**Oefentekst:**
Jan wordt geboren op 13 oktober 1925 in Deurne als zoon van Ties van Griensven en Bernarda Vlemmings. Als dienstplichtig soldaat komt hij in de zomer van 1946 op bij de Koninklijke Landmacht in Roermond en wordt als soldaat ingedeeld bij het 3-11 Regiment Infanterie. Vamwege het losgebarsten revolutionaire geweld van de Indonesische onafhankelijkheidsstrijd wordt hij voor de vervulling van zijn dienstverband als onderdeel van de 7 December Divisie naar Nederlands-Indië gezonden, om daar bij te dragen aan het herstel van de rust en het Nederlandse gezag. Ook broer Theo zal in deze jaren naar Indië worden uitgezonden.

**Gegevensfragment:**
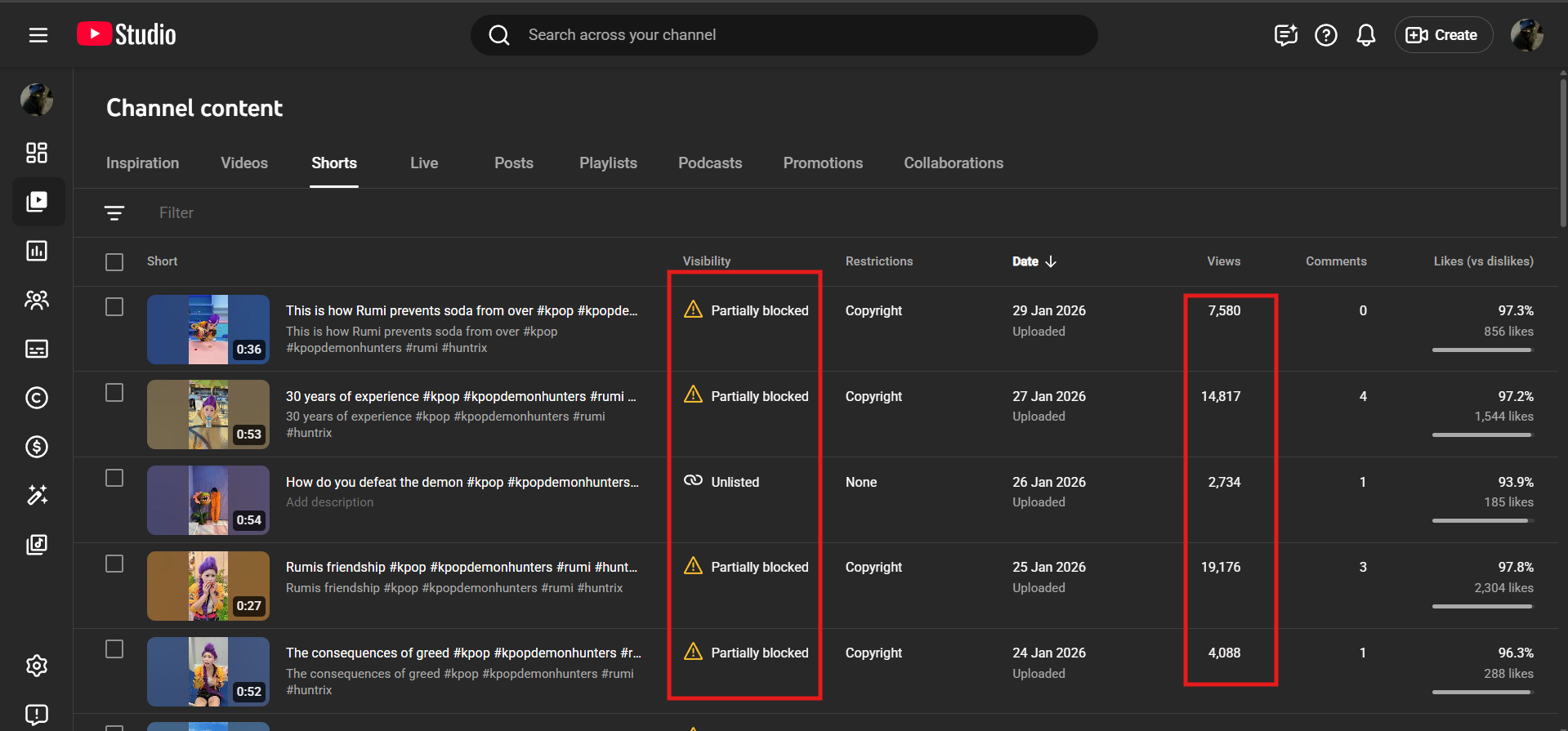The height and width of the screenshot is (731, 1568).
Task: Open the Copyright sidebar icon
Action: [x=37, y=398]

**Opdracht 1:** Bij welk regiment wordt Jan volgens de oefentekst als soldaat ingedeeld?
**Opdracht 2:** Schrijf de oefentekst over Jans diensttijd verder vanaf het punt waar die ophoudt.

**Antwoord 1:** Bij het 3-11 Regiment Infanterie.

**Antwoord 2:**
Na een training van drie maanden vertrekt Jan op 15 oktober 1946 met de Kota Baroe naar de Oost, waar zijn bataljon ruim een maand later debarkeert in Makassar op Celebes. Jans bataljon wordt vandaaruit aanvankelijk ingezet voor bewakingsdiensten en konvooibeveiliging in Zuid-Celebes, maar drie compagnieën worden later naar Borneo gezonden om de onlusten daar te bestrijden.
Na lange, vruchteloze pogingen tussen Nederland en de Republiek om het Akkoord van Linggadjati uitgevoerd te krijgen, geven Den Haag en Batavia legercommandant S.H. Spoor toestemming om met ingang van 21 juli 1947 de Eerste Politionele Actie te beginnen. Doel is het weer onder Nederlandse controle brengen van economisch vitale gebieden op Java en Sumatra, om zo de Republiek naar de onderhandelingstafel te dwingen. Voor de Nederlandse militairen raken de gebeurtenissen na maandenlang wachten en beperkte acties langs de demarcatielijnen plotseling in een stroomversnelling. Jan wordt in het kader van de Actie naar Midden-Java overgebracht, waar hij de sector Tegal rondom de Slamet-vulkaan moet beveiligen, een berggebied waar verborgen revolutionaire strijders een voortdurende bron van onrust vormen.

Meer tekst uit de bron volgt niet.